## Provided text
Nurses Support the Health of Horse Racing’s Invisible Workers
The Kentucky Derby is Saturday, May 5.
The Kentucky Derby calls forth images of giant racehorses, garlands of red roses, and fans wearing elaborate hats and sipping mint juleps.
But behind the track’s public face are low-wage workers who labor in the backstretch, near the stables. They exercise, feed, and shampoo the horses, clean stalls, and lift hay bales. Up at 4 a.m., these migrant workers often don’t speak English, are unfamiliar with U.S. culture and customs, and as independent contractors, don’t receive health insurance.
The University of Louisville School of Nursing set out in 2005 to meet the health needs of this invisible population. The school partnered with a track-funded non-profit organization to create the Kentucky Racing Health Services Center. Today, the clinic—run and staffed by nurse practitioners (NPs)—is unique in the racing industry, providing a source of comprehensive primary health care for licensed racetrack workers. Not only is the quality of care high, but the clinic has proven it saves money over fragmented, episodic care.

## Exercise requirements
**1)** In the article on racetrack workers' health, who runs and staffs the Kentucky Racing Health Services Center?
**2)** Continue the article about nurses caring for racetrack workers, picking up after its last sentence.

## Data under study
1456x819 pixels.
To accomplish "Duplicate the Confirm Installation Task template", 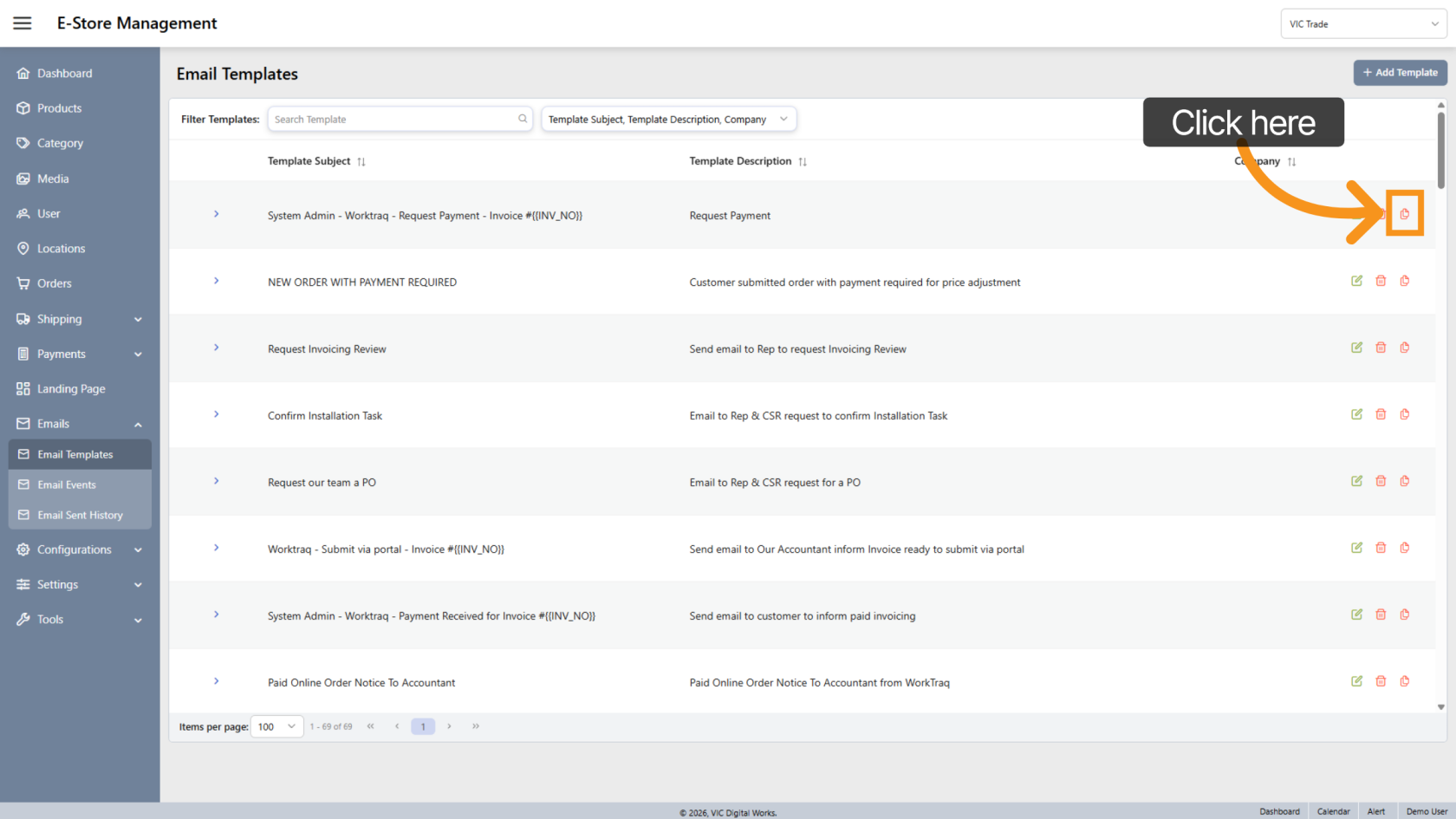I will [x=1404, y=414].
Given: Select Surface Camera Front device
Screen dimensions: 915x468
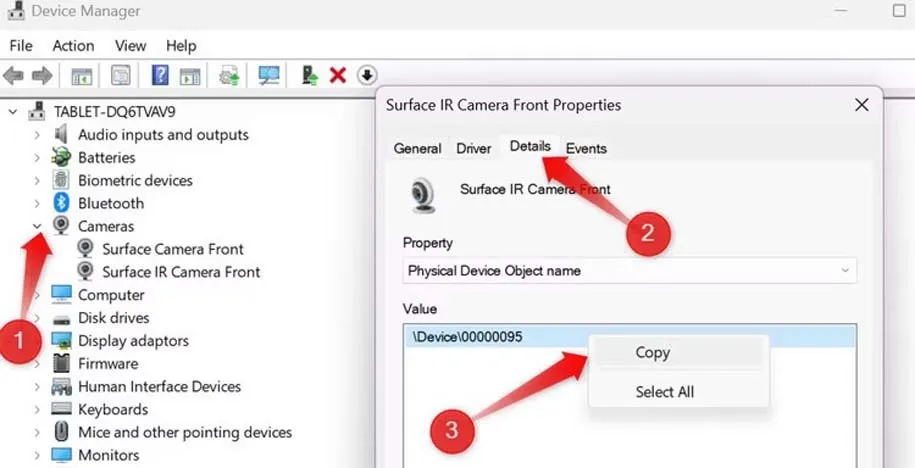Looking at the screenshot, I should [x=172, y=249].
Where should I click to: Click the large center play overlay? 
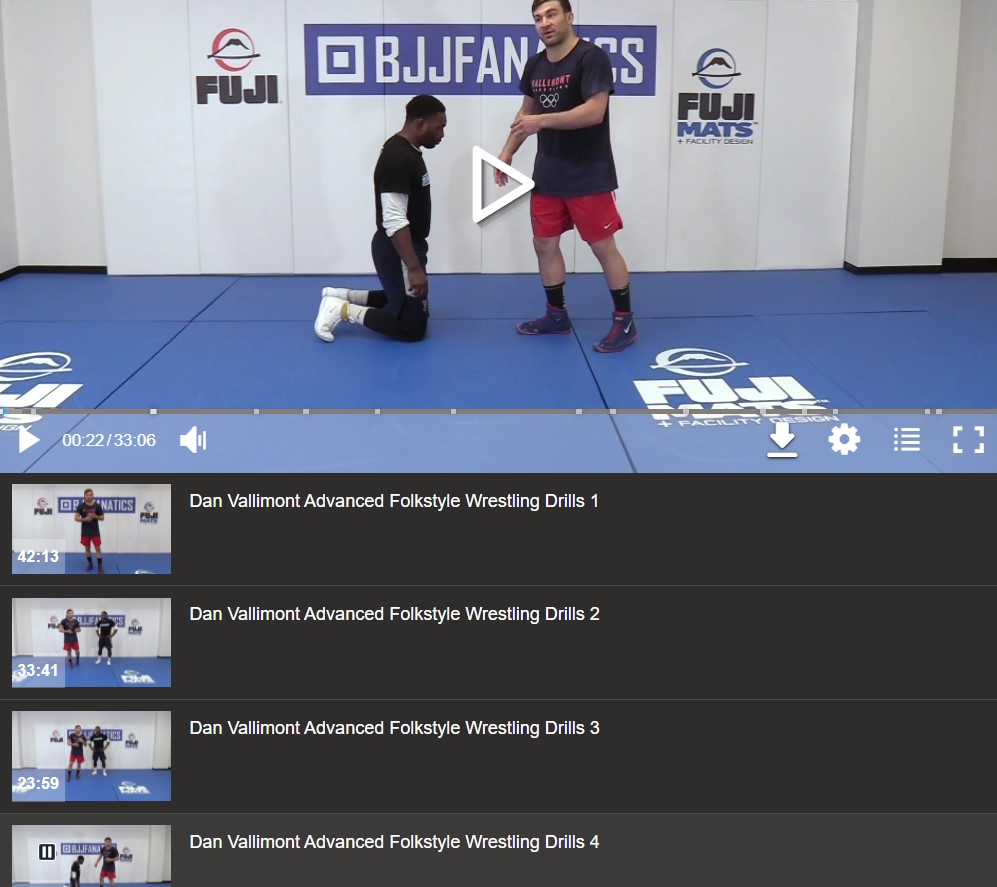coord(502,184)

## Answers by item number
**1)** Nurse practitioners (NPs) run and staff it.

**2)**
“Our goal has been to fill a need and offer continuity of care,” says clinic Founding Director Whitney A. Nash, PhD, APRN, who is also an associate professor and associate dean of practice and service at the University of Louisville School of Nursing. She grew up around the city’s horse racing industry and has long been interested in underserved populations. “It’s not uncommon to have a 40- or 50-year old patient who has never seen a provider,” she says. “We are starting from the very, very beginnings of a plan of care.”
Providing Continuity of Care
Most patients learn about the Racing Health Services Center through word of mouth and come in because they are sick. The clinic operates in an old schoolhouse 10 minutes by foot from the Churchill Downs racetrack. Open from 10 am to 3:30 pm daily, the hours workers aren’t at the track, the center offers physicals, well-women services, mental health care, and care for chronic conditions such as asthma, diabetes, and hypertension.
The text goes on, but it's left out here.